ChatGPT signale la confusion des métriques de l'article (P/S vs P/E), mais personne n'a abordé le vrai piège : les marges brutes d'AMD. Actuellement environ 50 % dans les centres de données ; celles de Nvidia environ 75 %. Pour qu'AMD atteigne 283 milliards de dollars de revenus à 8 à 10x les ventes ET justifie une valorisation de 2 billions de dollars, il faut des marges de 65 %+. Cela nécessite soit un pouvoir de fixation des prix massif (contredit la thèse de la "commoditization") soit un "moat" logiciel rivalisant avec CUDA (aucune preuve). Les calculs de 2 billions de dollars ne tiennent pas, à moins que l'un de ces éléments ne change.
"Le chemin d'AMD vers une valorisation de 2 billions de dollars est bloqué par la tendance des hyperscalers à se tourner vers des conceptions de puces propriétaires et internes."
Claude, votre focalisation sur les marges brutes est le maillon manquant. Tout le monde est obsédé par la croissance du chiffre d'affaires, mais la vraie menace pour une valorisation de 2 billions de dollars est le risque de "cannibalisation par les hyperscalers". Amazon, Google et Meta conçoivent de plus en plus leurs propres puces IA personnalisées (ASIC). Même si AMD atteint 20 % de part de marché, ils sont écrasés entre le "moat" logiciel de Nvidia et les laboratoires matériels internes de leurs plus gros clients. AMD ne combat pas seulement NVDA ; ils combattent l'intégration verticale de toute l'infrastructure cloud.
"La croissance d'AMD dépend de la sécurisation de la capacité de fonderie et d'emballage de nœuds avancés auprès de TSMC — sans cela, un TCAC de 35 % est irréalisable, quelle que soit la compétitivité."
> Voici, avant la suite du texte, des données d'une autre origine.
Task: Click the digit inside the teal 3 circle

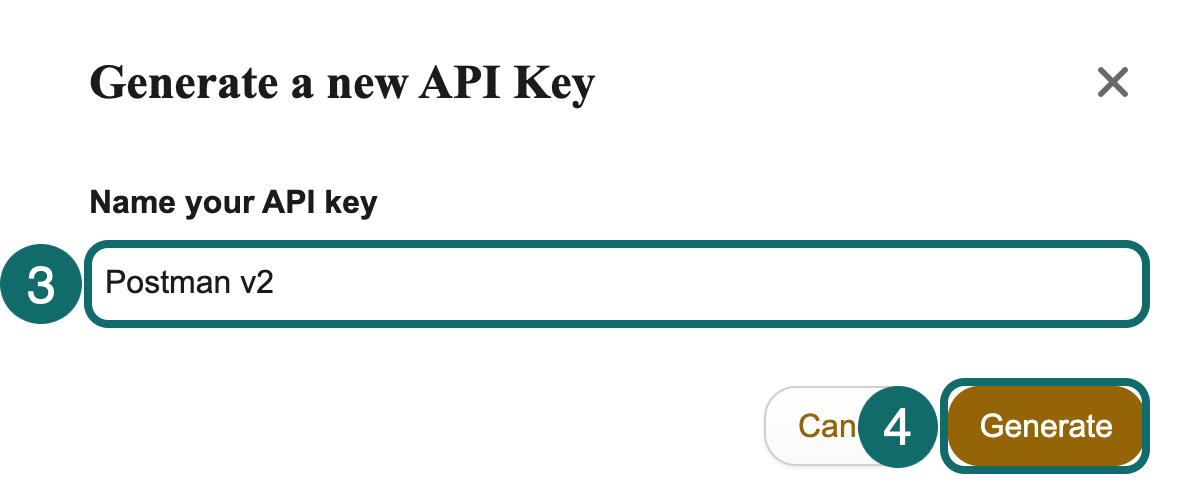Action: 41,285
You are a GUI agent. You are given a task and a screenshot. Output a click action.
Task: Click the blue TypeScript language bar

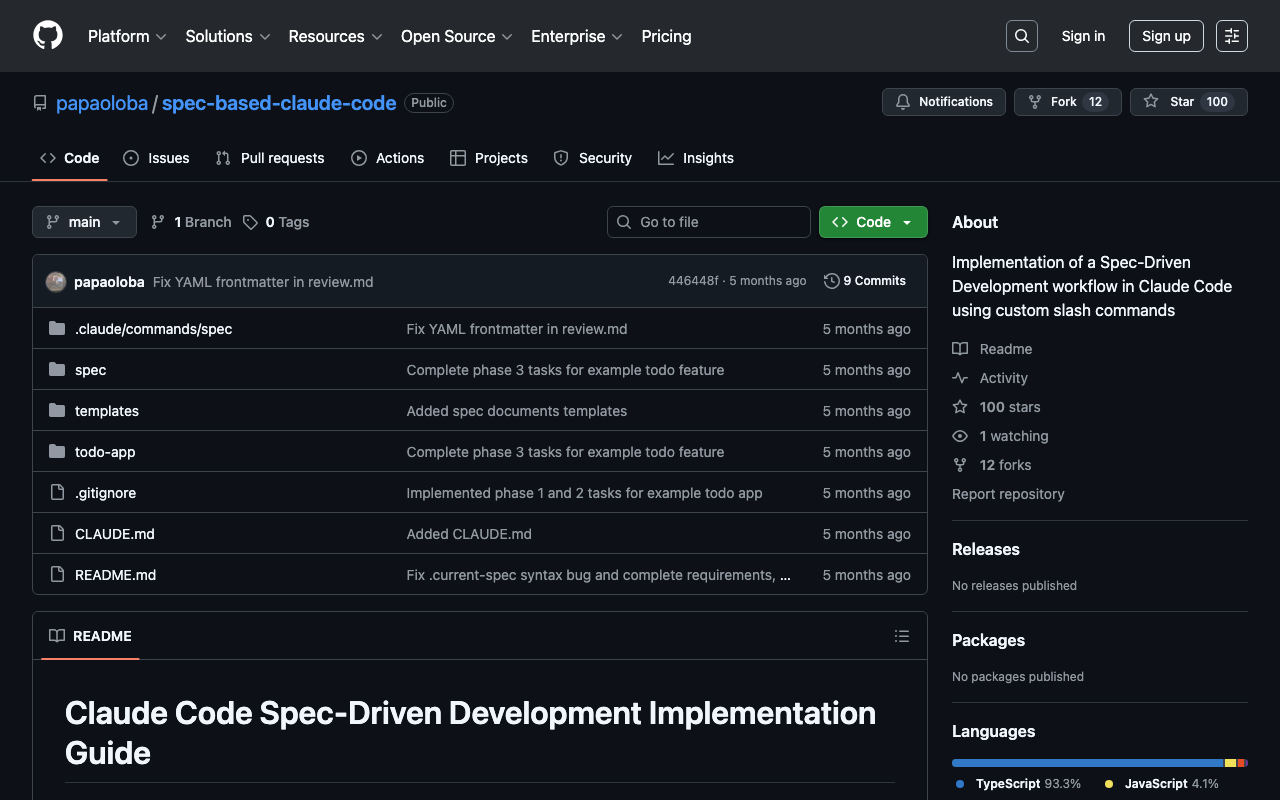pyautogui.click(x=1087, y=763)
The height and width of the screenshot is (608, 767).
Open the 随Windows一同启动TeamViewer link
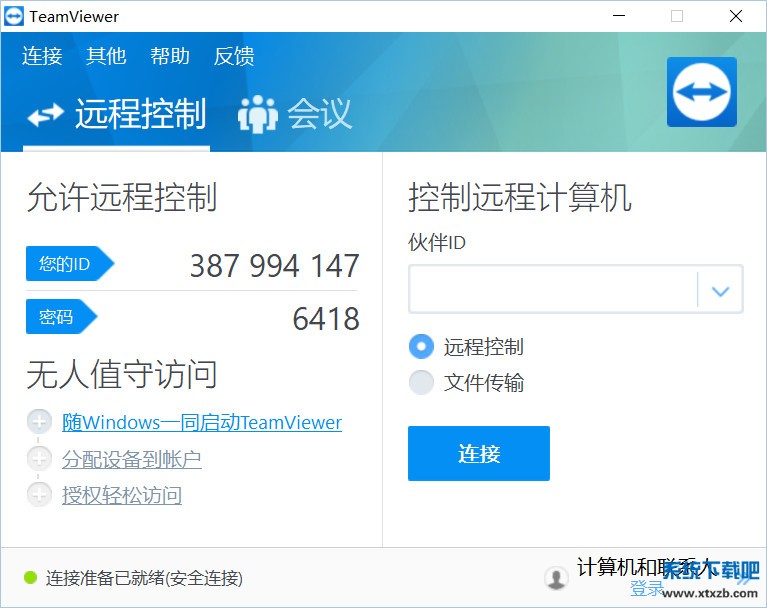pos(202,423)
Gemini, l'intégration verticale des hyperscalers est réelle, mais vous manquez un point d'étranglement immédiat : l'allocation de la fonderie et de l'emballage. La croissance agressive de 35 % de TCAC d'AMD nécessite une capacité de plaquettes N3/N2 prioritaire et des rendements d'emballage avancés de TSMC. Nvidia verrouille déjà la capacité avec des prépaiements et des partenariats d'emballage sur mesure ; si TSMC alloue les nœuds rares à NVDA et Apple en premier, la feuille de route d'AMD stagne indépendamment de la qualité du produit — ce goulot d'étranglement côté offre est sous-discuté et potentiellement décisif.
"Les engagements plus faibles d'AMD envers TSMC perpétuent les désavantages d'approvisionnement, ralentissant les gains de part et l'expansion des marges essentiels pour une valorisation de plusieurs billions de dollars."
ChatGPT, l'allocation de TSMC est cruciale, mais AMD accuse un retard important par rapport aux prépaiements de plus de 10 milliards de dollars et aux contrats à long terme de Nvidia — MI450/Helios risquent des retards de 6 à 12 mois si N3/N2 priorise NVDA. Cela se connecte aux marges de Claude : les pénuries d'approvisionnement chroniques limitent la taille des centres de données à 20 % de part maximum, condamnant les marges brutes de 65 %+ nécessaires pour les calculs de 2 billions de dollars. Personne ne souligne cette asymétrie d'exécution.
Le consensus du panel est massivement baissier quant à la capacité d'AMD à atteindre une valorisation de 2 billions de dollars d'ici 2033, citant des taux de croissance irréalistes, une compression des marges et des risques d'exécution.
Aucun identifié par le panel.
Taux de croissance non durables et risques d'exécution, y compris les contraintes de la chaîne d'approvisionnement et la dilution des marges.